## Complete the following
A) Name every pattern that the time series forecasting article says the plot shows in the sales data.
B) In the time series forecasting article, reproduce word for word the passage starting with "There are 500" and going on through "is also provided.".

## Text section
§ §
Encoder-Decoder Model for Multistep Time Series Forecasting Using PyTorch

How to use encoder-decoder model for multi-step time series forecasting.

Encoder-Decoder Model for Multistep Time Series Forecasting Using PyTorch
Photo by Daniele Levis Pelusi on Unsplash

Encoder-decoder models have provided state of the art results in sequence to sequence NLP tasks like language translation, etc. Multistep time-series forecasting can also be treated as a seq2seq task, for which the encoder-decoder model can be used. This article provides an encoder-decoder model to solve a time series forecasting task from Kaggle along with the steps involved in getting a top 10% result.

The solution code can be found in my Github repo. The model implementation is inspired by Pytorch seq2seq translation tutorial and the time-series forecasting ideas were mainly from a Kaggle winning solution of a similar competition.


The dataset used is from a past Kaggle competition — Store Item demand forecasting challenge, given the past 5 years of sales data (from 2013 to 2017) of 50 items from 10 different stores, predict the sale of each item in the next 3 months (01/01/2018 to 31/03/2018). This is a multi-step multi-site time series forecasting problem.

Kaggle Competition

The features provided are quite minimal:

There are 500 unique store-item combinations, meaning that we are forecasting 500 time-series.

Sales plot of 10 items chosen at random

Data Preprocessing

Feature Engineering

Deep learning models are good at uncovering features on its own, so feature engineering can be kept to a minimum.

From the plot, it can be seen that our data has weekly and monthly seasonality and yearly trend, to capture these, DateTime features are provided to the model. In order to capture the yearly trend of each item’s sale better, yearly autocorrelation is also provided.

Many of these features are cyclical in nature, in order to provide this information to the model, sine and cosine transformations are applied to the DateTime features. A detailed explanation of why this is beneficial can be found here — Encoding cyclical continuous features — 24-hour time

sine and cosine transformation of month feature

So the final set of features is as given below.

Data Scaling

Neural networks expect the value of all features to be on the same scale, therefore data scaling becomes mandatory. The values of each time-series are normalized independently. Yearly autocorrelation and year are also normalized.

Sequence Building

The encoder-decoder model takes a sequence as input and returns a sequence as output, therefore the flat dataframe we have must be converted into sequences.

moving window forecasting

The length of the output sequence is fixed as 90 days, to match our problem requirement. The length of the input sequence must be selected based on the problem complexity, and the computing resources available. For this problem, an input sequence length of 180 (6 months) is chosen. The sequence data is built by applying a sliding window to each time-series in the dataset.
§ §
## Source excerpt
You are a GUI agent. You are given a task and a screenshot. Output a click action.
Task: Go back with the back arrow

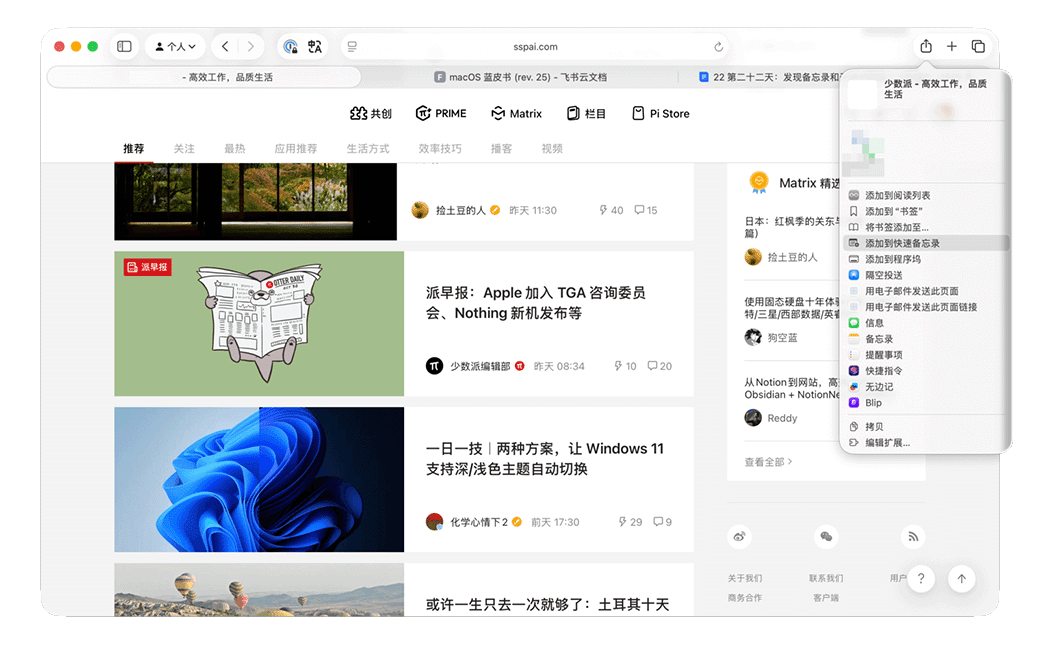click(x=225, y=47)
§ §
## Solutions to each task
A)
- Weekly seasonality
- Monthly seasonality
- Yearly trend

B)
There are 500 unique store-item combinations, meaning that we are forecasting 500 time-series.

Sales plot of 10 items chosen at random

Data Preprocessing

Feature Engineering

Deep learning models are good at uncovering features on its own, so feature engineering can be kept to a minimum.

From the plot, it can be seen that our data has weekly and monthly seasonality and yearly trend, to capture these, DateTime features are provided to the model. In order to capture the yearly trend of each item’s sale better, yearly autocorrelation is also provided.